# [THE DATA]
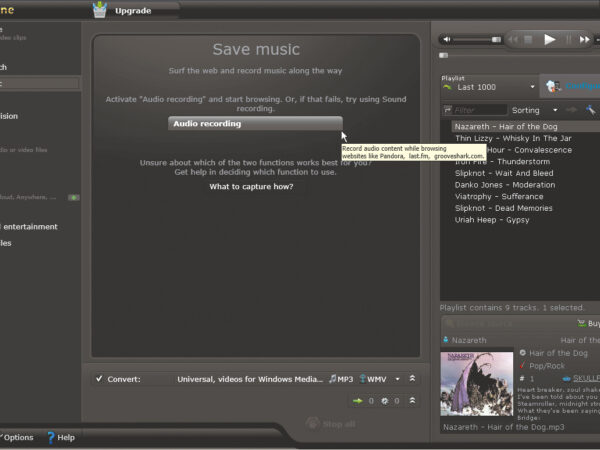Click the Buy shopping cart icon
Screen dimensions: 600x450
[582, 324]
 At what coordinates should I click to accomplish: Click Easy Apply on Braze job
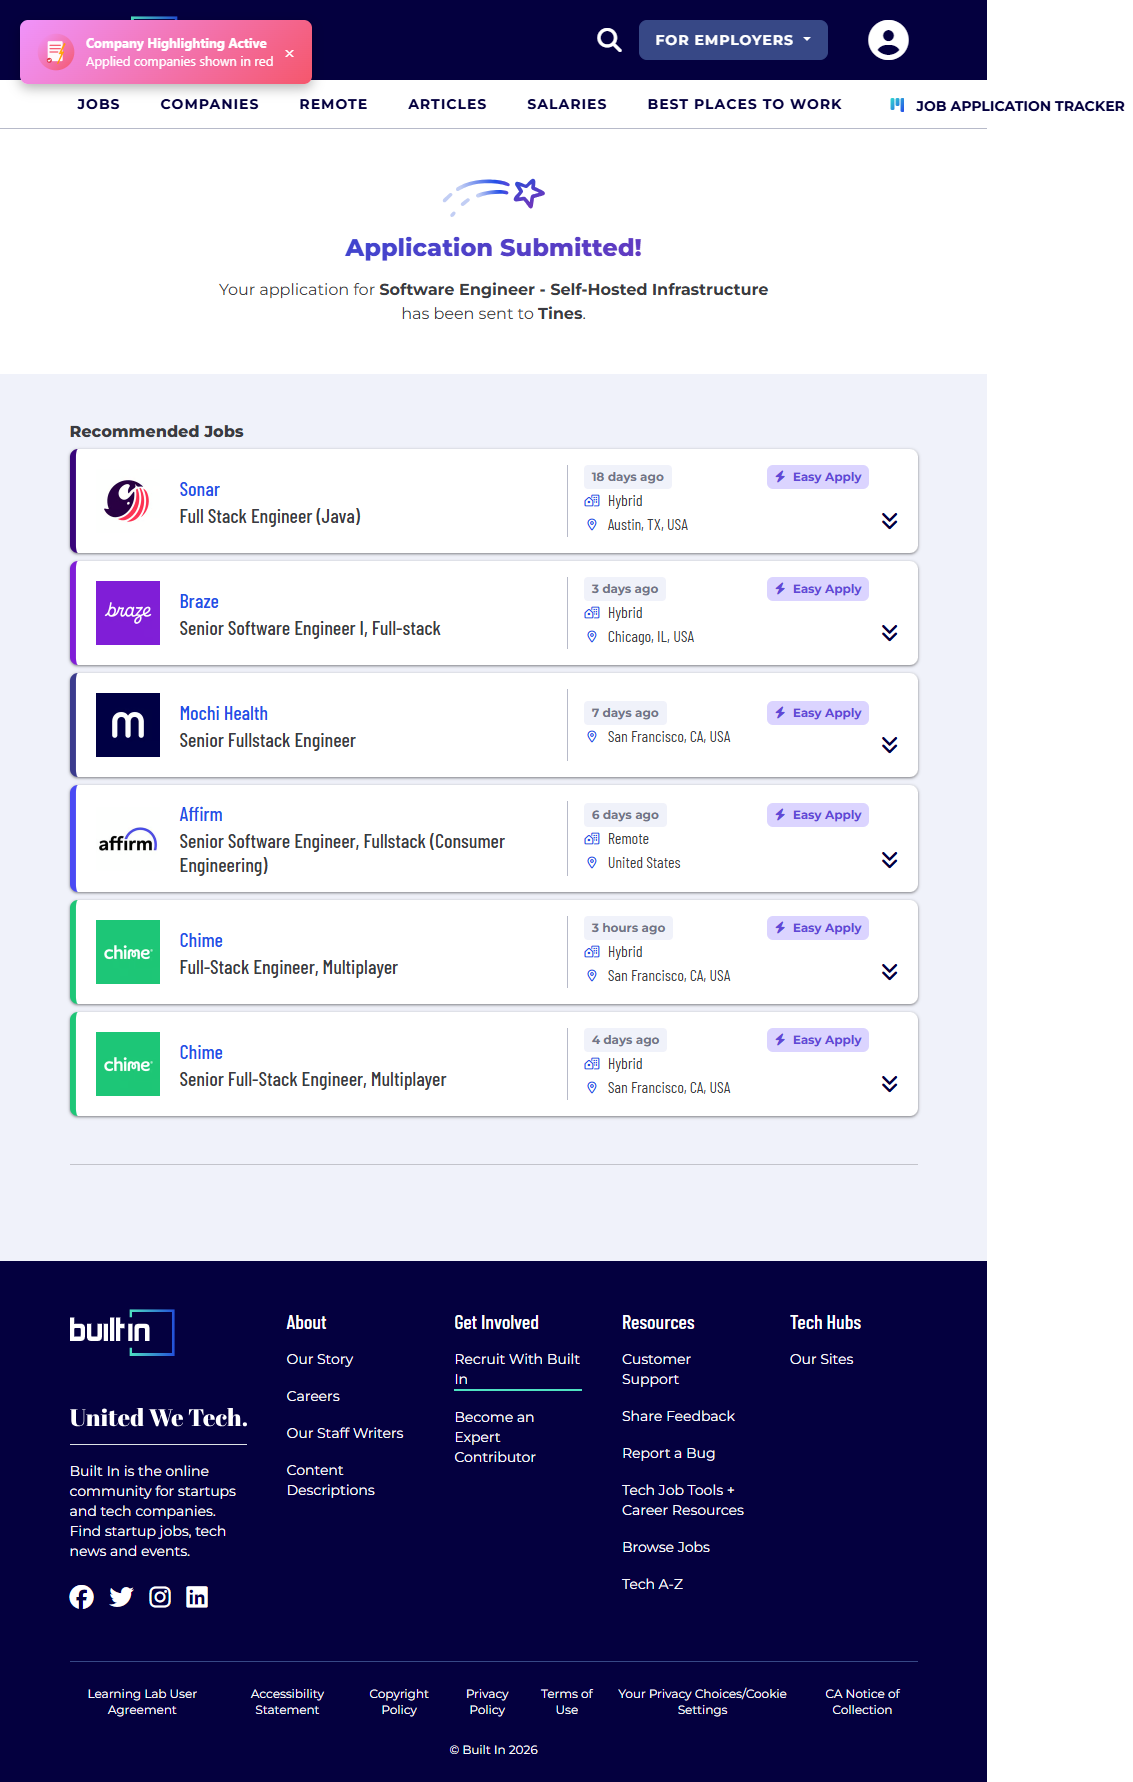[x=818, y=589]
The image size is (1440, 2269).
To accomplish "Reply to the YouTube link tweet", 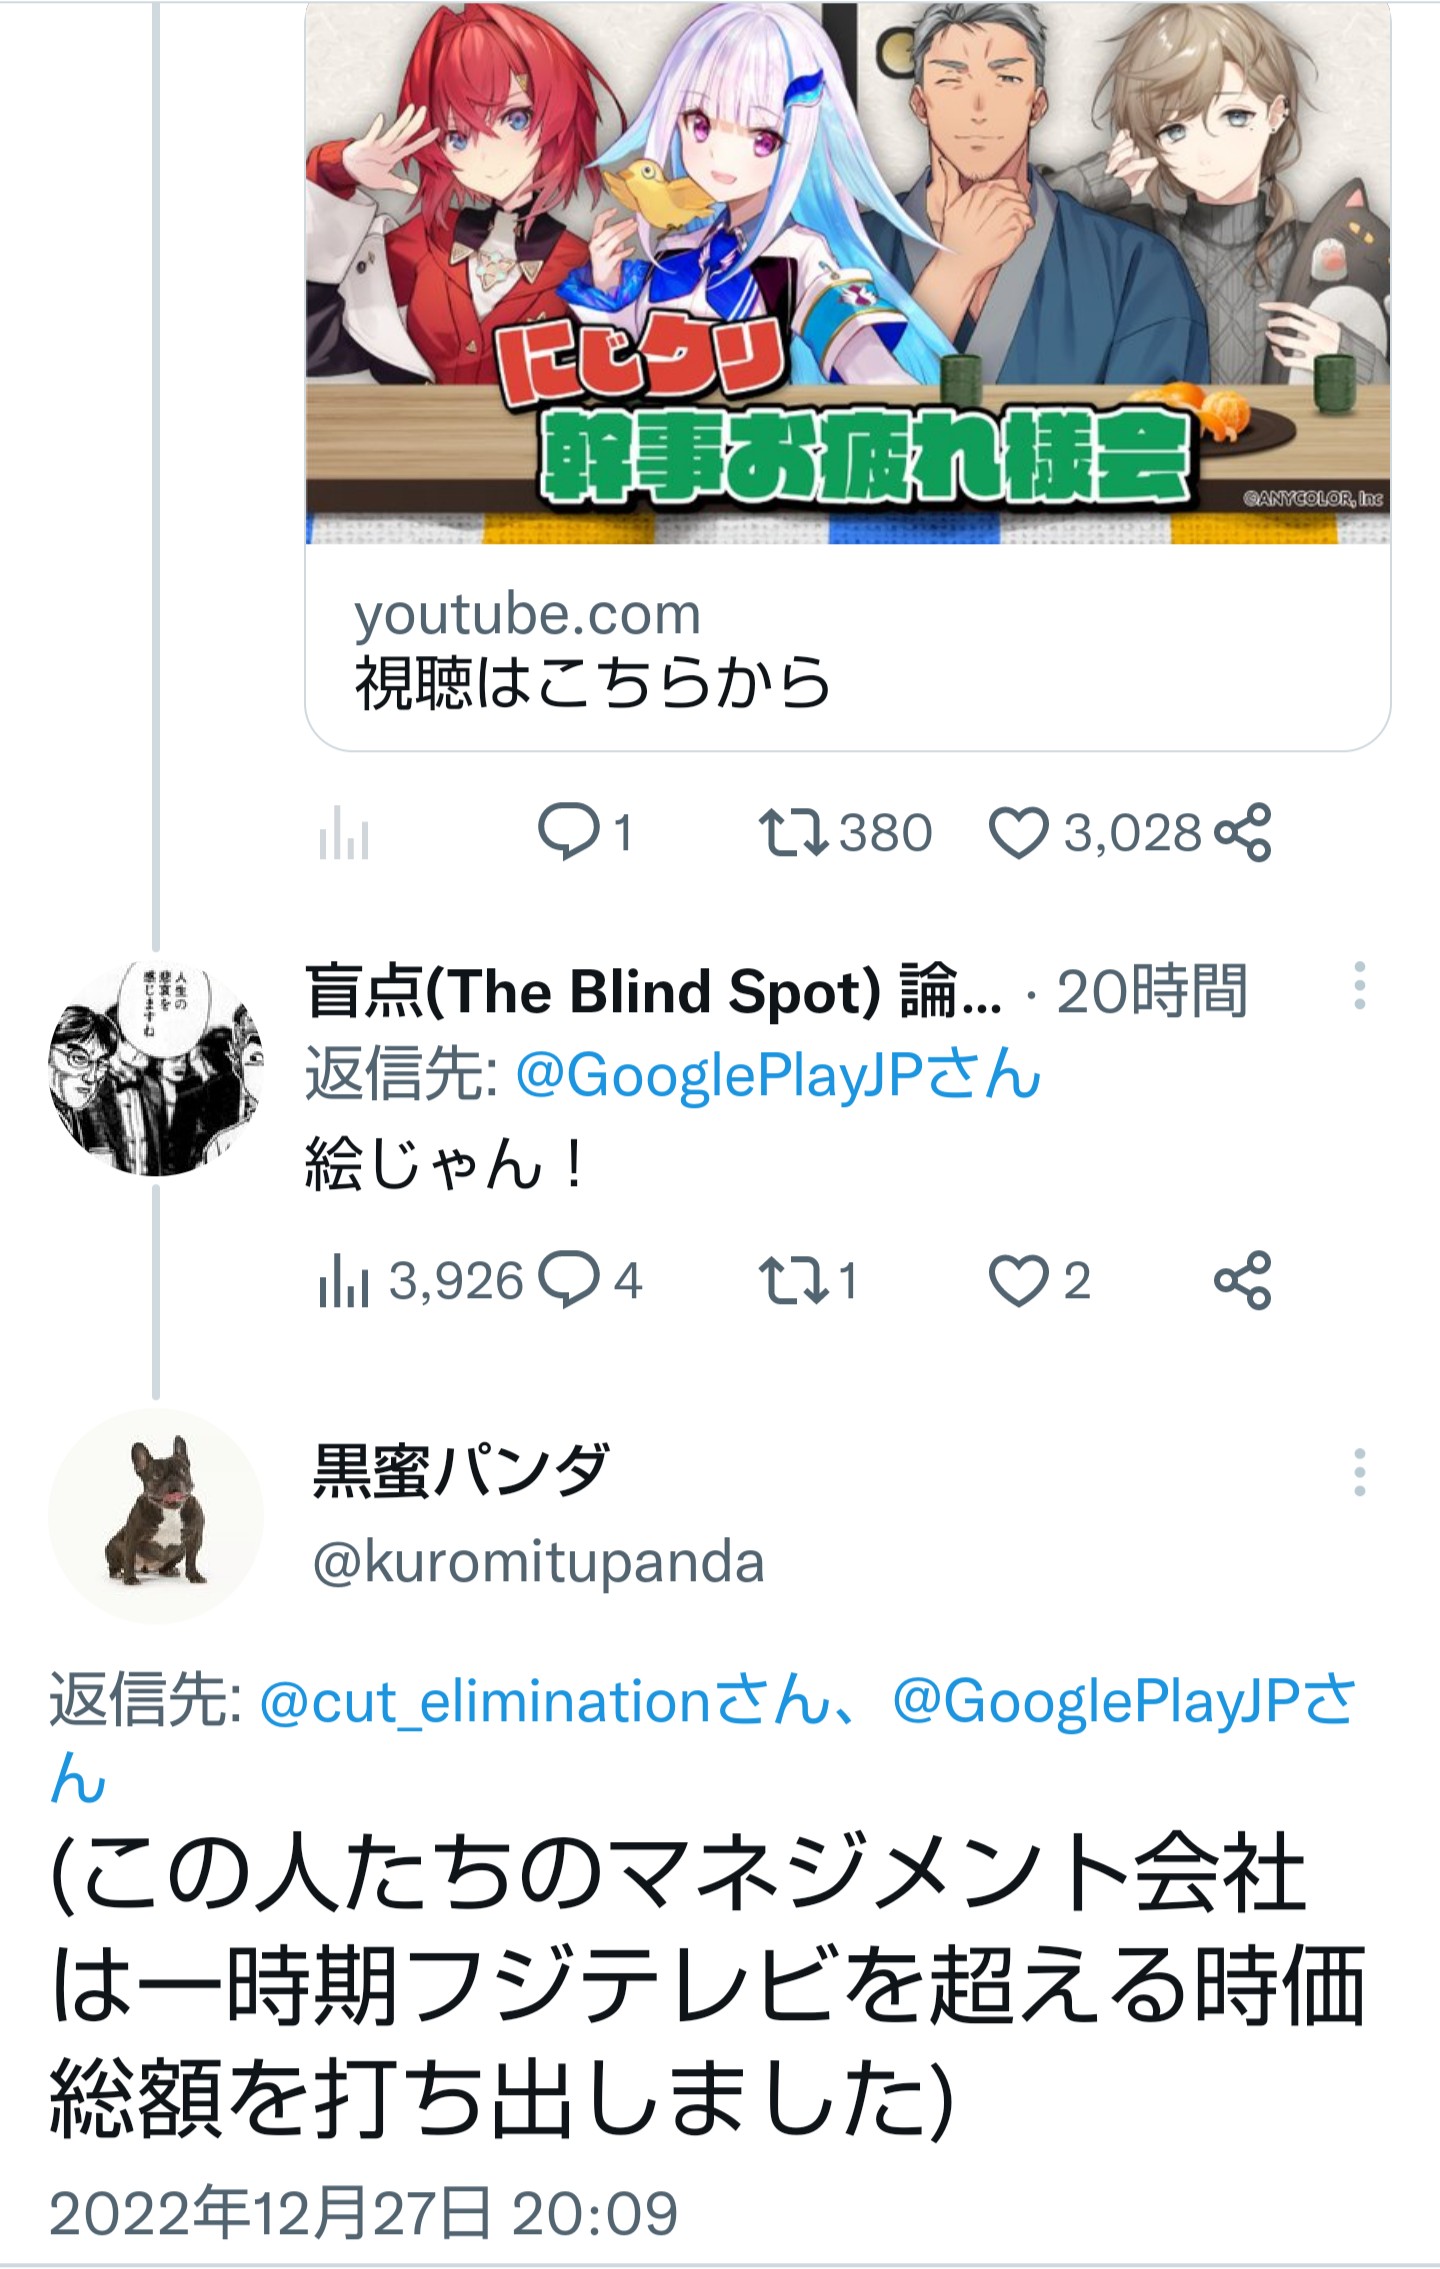I will point(568,833).
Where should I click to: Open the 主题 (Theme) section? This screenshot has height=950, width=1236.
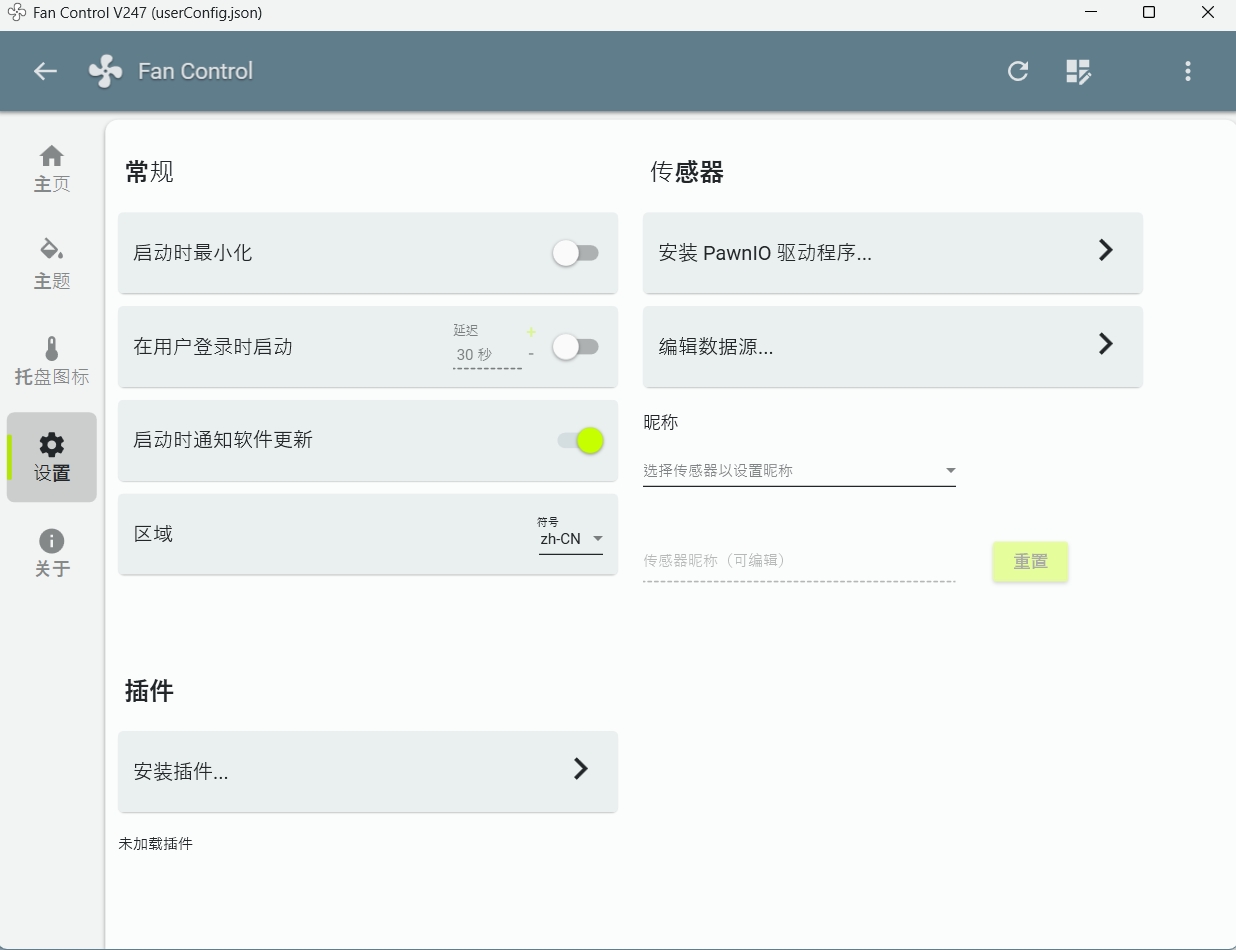[52, 265]
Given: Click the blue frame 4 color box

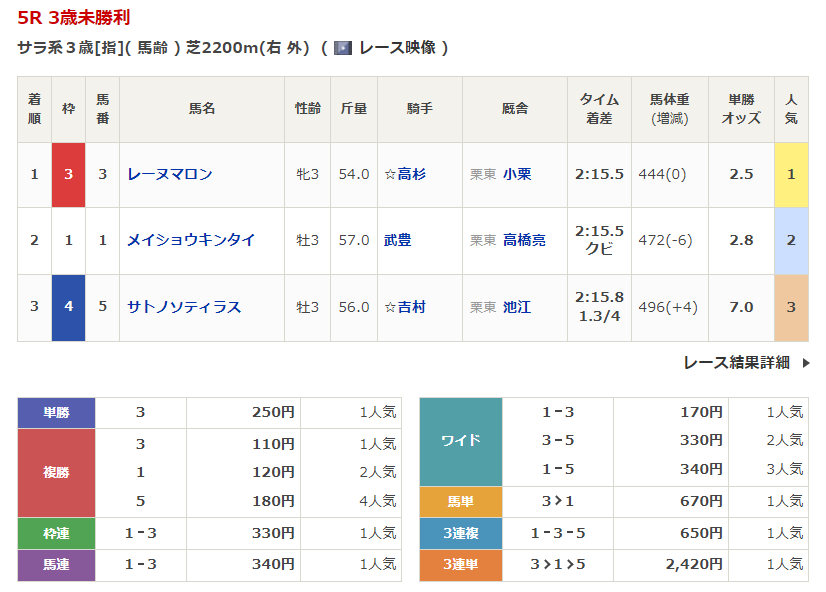Looking at the screenshot, I should [68, 307].
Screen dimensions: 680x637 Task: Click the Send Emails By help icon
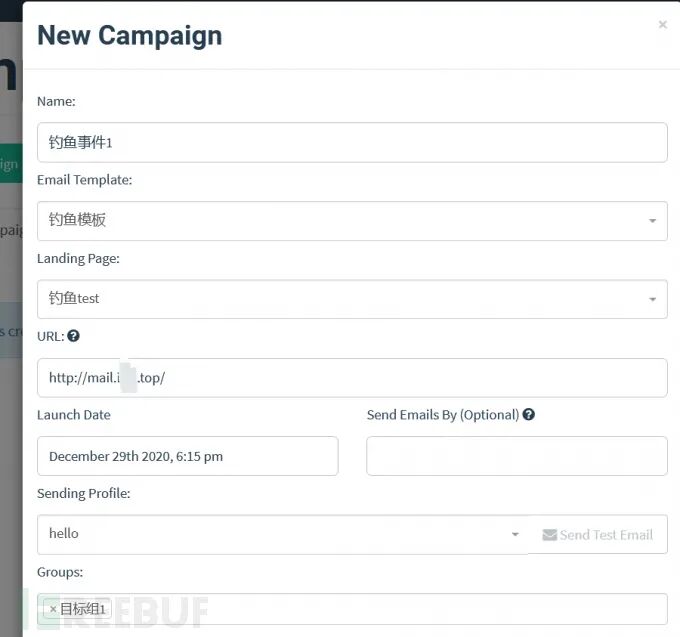(528, 415)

# [THE TASK]
Give again, word for word, only the lines from the line containing "Where should I" through the last line above, both included; leave the pictures out.

# [OUTPUT OF THE EXERCISE]
Where should I click to: Open the 主题 (Theme) section? This screenshot has height=950, width=1236.
[52, 265]
Given: Click the blue frame 4 color box

Looking at the screenshot, I should [68, 307].
Screen dimensions: 680x637 Task: Click the Send Emails By help icon
(528, 415)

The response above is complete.